Convert part of the records below into a Markdown table with the columns Row and Line, numbering each line and leaving out blank lines. Begin at the line containing "Where should I click to: Expand the blue" and stop after the line containing "[x=165, y=1078]".

= = = = = = =

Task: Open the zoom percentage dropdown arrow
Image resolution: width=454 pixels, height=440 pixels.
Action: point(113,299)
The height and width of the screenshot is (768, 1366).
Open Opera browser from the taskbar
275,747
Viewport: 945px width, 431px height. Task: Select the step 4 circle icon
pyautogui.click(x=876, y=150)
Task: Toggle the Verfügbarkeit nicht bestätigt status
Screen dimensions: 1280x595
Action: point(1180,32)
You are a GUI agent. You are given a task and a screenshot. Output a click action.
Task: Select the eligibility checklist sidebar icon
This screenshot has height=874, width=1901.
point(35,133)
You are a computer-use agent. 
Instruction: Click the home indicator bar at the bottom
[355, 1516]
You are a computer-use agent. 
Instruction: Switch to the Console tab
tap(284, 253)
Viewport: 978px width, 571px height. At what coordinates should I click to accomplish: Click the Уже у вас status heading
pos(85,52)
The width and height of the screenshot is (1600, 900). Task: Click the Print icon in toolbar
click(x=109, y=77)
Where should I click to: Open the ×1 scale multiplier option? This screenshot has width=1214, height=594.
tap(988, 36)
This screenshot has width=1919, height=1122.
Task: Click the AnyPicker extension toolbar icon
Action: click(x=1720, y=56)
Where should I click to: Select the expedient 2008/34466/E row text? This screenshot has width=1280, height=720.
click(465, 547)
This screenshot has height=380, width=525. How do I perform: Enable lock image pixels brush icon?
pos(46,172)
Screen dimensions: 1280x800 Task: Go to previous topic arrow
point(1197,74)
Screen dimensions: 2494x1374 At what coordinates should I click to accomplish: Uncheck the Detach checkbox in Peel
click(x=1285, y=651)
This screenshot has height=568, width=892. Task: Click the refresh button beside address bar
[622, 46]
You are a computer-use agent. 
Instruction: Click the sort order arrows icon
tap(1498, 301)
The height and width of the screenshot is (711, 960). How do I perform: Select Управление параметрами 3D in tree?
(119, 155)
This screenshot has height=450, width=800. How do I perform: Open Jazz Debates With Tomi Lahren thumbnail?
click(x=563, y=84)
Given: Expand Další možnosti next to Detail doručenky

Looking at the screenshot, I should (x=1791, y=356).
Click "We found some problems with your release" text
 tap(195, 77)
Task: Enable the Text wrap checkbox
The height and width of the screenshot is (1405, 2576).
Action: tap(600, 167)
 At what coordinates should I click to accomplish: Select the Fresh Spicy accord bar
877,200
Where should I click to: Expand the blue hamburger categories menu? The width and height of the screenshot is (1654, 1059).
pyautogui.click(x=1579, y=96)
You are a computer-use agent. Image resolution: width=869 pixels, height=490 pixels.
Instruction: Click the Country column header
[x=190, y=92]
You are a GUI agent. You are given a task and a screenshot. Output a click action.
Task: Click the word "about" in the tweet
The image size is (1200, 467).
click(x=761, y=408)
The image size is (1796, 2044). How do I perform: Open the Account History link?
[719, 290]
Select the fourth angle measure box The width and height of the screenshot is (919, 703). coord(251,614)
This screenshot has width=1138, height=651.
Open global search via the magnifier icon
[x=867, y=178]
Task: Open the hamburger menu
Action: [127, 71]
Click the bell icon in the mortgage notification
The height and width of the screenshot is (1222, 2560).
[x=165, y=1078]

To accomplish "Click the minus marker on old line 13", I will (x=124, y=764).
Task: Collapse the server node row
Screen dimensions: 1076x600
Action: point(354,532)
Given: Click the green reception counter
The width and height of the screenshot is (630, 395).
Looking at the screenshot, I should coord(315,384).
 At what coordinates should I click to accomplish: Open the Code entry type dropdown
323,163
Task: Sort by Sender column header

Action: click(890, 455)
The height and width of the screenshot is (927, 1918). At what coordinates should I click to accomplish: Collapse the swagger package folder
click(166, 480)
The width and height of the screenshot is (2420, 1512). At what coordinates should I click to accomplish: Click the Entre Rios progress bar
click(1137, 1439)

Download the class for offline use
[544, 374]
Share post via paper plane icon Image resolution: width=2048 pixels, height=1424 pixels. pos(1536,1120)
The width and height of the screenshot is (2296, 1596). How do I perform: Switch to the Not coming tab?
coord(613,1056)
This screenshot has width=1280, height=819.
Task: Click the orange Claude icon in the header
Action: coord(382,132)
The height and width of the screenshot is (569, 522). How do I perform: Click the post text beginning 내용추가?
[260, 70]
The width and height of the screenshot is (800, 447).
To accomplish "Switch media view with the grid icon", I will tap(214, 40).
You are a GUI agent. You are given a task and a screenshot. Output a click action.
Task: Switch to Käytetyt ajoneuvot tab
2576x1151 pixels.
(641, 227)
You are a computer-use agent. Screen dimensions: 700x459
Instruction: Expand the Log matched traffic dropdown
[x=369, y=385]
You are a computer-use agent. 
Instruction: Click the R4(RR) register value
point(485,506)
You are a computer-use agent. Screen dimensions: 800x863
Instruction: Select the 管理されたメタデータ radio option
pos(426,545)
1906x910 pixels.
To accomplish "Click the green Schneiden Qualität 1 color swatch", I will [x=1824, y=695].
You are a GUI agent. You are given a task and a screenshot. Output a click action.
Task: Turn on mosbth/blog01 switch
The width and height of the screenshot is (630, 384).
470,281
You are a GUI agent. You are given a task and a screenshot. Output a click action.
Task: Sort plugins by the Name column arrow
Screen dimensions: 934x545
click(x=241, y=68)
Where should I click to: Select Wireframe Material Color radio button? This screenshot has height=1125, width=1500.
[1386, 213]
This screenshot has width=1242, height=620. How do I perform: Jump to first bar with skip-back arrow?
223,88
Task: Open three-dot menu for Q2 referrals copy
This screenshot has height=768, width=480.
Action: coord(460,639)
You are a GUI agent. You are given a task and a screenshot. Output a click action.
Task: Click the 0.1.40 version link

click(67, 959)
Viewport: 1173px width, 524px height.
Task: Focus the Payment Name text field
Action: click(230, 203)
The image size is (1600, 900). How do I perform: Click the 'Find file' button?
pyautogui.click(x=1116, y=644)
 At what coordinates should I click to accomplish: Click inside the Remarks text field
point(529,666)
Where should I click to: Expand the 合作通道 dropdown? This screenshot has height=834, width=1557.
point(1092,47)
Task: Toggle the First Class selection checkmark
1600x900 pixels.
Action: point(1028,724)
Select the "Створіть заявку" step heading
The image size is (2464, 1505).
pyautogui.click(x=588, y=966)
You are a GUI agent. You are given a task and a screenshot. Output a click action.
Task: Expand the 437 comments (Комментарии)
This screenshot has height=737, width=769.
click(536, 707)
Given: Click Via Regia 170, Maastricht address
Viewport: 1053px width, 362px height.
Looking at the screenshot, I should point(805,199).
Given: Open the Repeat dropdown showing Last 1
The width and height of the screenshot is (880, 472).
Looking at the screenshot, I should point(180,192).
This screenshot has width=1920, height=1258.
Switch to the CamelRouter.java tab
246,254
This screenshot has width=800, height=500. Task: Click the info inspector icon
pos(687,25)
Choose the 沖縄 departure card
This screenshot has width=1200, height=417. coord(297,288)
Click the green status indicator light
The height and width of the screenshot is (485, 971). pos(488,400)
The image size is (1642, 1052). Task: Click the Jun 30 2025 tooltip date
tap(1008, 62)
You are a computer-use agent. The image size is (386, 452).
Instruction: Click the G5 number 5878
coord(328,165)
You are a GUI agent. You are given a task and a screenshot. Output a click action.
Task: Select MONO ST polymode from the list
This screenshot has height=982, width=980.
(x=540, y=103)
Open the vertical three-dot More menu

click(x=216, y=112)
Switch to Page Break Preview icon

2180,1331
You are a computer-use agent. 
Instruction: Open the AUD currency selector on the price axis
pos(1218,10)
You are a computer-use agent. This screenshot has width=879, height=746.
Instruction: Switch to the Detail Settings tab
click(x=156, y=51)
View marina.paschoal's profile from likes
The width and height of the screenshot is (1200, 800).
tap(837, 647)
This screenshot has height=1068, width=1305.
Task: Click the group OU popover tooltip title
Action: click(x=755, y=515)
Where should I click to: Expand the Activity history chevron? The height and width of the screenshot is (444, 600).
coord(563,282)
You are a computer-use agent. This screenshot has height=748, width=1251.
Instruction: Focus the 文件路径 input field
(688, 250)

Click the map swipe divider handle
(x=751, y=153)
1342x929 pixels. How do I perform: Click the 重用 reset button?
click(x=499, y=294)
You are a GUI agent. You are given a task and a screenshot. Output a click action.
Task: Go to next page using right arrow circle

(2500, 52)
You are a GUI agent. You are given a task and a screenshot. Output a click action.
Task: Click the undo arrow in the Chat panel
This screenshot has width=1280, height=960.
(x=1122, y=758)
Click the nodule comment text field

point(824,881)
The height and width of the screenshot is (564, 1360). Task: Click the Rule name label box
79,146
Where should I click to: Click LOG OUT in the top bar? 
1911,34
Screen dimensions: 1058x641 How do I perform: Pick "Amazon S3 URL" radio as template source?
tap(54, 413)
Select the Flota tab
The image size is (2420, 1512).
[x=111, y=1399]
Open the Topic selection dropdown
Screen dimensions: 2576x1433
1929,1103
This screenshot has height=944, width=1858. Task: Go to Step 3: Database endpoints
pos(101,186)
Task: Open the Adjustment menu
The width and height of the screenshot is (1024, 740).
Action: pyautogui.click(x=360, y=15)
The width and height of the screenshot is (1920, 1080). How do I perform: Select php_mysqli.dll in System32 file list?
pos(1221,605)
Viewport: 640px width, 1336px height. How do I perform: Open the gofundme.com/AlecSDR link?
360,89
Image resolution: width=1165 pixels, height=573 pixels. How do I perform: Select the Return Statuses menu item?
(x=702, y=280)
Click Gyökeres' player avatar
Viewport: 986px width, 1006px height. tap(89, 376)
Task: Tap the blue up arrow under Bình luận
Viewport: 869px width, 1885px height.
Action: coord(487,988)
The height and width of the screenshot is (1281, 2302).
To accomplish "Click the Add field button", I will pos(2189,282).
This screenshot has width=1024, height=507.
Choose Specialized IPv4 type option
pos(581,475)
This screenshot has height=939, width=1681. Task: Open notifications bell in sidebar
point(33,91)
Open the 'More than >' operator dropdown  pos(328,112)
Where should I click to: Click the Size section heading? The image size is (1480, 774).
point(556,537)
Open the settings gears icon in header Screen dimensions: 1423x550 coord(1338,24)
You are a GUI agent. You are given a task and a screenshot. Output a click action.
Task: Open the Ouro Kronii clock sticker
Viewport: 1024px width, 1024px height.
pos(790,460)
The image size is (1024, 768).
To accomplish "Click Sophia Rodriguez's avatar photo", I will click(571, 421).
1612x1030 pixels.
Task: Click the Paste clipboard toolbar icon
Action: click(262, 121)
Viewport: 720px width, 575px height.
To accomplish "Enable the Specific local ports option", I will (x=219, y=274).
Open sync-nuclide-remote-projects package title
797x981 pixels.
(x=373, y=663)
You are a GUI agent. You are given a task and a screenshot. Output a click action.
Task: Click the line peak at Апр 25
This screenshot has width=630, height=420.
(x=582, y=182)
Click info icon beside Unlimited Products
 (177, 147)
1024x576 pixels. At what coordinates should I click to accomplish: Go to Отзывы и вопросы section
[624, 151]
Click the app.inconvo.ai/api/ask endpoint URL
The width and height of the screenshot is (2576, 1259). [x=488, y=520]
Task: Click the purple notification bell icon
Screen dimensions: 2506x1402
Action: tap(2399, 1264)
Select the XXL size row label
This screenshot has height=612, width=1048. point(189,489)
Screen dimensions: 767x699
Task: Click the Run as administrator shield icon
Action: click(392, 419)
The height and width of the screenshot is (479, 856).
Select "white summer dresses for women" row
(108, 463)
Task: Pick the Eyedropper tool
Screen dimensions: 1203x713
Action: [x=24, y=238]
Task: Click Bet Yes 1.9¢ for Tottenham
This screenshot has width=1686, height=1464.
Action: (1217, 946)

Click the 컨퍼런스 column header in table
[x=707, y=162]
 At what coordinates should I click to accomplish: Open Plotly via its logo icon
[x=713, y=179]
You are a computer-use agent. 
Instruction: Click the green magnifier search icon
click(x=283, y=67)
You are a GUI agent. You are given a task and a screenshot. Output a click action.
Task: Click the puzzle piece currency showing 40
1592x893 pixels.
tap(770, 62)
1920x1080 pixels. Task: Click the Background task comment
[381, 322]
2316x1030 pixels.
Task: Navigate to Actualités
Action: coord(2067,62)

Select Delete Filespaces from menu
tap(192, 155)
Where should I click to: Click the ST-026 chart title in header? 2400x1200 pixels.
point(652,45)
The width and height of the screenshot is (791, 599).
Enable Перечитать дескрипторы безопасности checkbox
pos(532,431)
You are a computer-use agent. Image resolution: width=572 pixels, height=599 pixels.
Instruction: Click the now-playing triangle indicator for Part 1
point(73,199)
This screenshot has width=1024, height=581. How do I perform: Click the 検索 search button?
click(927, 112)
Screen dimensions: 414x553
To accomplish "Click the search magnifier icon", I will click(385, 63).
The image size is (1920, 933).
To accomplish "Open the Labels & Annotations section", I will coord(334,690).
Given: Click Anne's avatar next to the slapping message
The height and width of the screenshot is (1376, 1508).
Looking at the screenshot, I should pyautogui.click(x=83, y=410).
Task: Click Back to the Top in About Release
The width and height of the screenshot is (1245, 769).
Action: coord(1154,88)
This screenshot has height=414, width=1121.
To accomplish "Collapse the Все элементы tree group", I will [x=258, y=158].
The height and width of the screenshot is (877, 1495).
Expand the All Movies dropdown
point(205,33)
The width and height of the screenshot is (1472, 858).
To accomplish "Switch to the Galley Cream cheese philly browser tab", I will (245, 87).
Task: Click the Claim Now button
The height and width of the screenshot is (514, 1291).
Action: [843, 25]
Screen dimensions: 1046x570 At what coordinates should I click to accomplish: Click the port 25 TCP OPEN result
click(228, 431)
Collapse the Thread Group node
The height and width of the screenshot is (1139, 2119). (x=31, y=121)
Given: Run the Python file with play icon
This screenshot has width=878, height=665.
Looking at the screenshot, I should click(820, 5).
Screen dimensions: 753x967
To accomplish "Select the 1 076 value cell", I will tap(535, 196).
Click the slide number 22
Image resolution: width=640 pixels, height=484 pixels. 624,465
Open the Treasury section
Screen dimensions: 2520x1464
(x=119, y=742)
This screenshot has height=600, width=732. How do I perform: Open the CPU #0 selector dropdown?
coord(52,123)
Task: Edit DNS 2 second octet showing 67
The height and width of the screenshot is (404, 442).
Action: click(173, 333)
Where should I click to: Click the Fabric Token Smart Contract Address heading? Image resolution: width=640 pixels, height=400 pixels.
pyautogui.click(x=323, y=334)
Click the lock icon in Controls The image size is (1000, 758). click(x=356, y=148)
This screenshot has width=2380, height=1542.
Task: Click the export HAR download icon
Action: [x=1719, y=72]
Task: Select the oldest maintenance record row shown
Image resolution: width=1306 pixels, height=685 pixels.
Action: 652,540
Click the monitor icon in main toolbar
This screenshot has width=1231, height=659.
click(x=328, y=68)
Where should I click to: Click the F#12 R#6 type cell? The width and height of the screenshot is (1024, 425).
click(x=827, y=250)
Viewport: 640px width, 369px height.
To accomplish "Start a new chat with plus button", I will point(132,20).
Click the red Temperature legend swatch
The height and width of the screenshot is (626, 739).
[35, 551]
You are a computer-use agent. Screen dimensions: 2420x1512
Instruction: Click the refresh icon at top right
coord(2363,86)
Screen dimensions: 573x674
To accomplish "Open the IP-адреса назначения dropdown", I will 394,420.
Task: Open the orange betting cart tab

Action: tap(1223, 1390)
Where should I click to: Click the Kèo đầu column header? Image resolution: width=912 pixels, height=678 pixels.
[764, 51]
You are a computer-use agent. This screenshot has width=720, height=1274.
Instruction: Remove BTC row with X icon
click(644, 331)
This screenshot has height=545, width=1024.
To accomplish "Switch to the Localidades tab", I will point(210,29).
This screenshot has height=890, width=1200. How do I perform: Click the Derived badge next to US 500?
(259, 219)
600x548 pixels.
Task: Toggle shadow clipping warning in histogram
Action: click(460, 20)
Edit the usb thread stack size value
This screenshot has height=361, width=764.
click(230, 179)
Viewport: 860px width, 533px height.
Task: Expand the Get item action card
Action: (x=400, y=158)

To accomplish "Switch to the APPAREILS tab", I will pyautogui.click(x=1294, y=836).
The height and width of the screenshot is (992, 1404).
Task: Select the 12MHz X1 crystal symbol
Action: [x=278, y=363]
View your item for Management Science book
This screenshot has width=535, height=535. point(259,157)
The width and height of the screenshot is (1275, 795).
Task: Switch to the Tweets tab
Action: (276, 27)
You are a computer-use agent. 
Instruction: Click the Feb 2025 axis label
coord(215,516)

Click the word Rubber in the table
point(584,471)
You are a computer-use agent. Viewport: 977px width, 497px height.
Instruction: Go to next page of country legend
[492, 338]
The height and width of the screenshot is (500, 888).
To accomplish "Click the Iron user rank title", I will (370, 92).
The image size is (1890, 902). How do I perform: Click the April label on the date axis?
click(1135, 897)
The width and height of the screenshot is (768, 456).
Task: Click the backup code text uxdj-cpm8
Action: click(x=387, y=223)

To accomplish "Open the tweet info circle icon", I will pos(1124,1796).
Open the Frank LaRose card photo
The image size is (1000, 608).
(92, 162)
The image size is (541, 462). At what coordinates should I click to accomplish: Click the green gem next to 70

= = = = = = =

• _FINAL RESULT_
| Row | Line |
|---|---|
| 1 | Where should I click to: Expand the blue hamburger categories menu? The width and height of the screenshot is (1654, 1059). |
| 2 | pyautogui.click(x=1579, y=96) |
| 3 | You are a computer-use agent. Image resolution: width=869 pixels, height=490 pixels. |
| 4 | Instruction: Click the Country column header |
| 5 | [x=190, y=92] |
| 6 | You are a GUI agent. You are given a task and a screenshot. Output a click action. |
| 7 | Task: Click the word "about" in the tweet |
| 8 | The image size is (1200, 467). |
| 9 | click(x=761, y=408) |
| 10 | The image size is (1796, 2044). How do I perform: Open the Account History link? |
| 11 | [719, 290] |
| 12 | Select the fourth angle measure box The width and height of the screenshot is (919, 703). coord(251,614) |
| 13 | This screenshot has width=1138, height=651. |
| 14 | Open global search via the magnifier icon |
| 15 | [x=867, y=178] |
| 16 | Task: Open the hamburger menu |
| 17 | Action: [127, 71] |
| 18 | Click the bell icon in the mortgage notification |
| 19 | The height and width of the screenshot is (1222, 2560). |
| 20 | [x=165, y=1078] |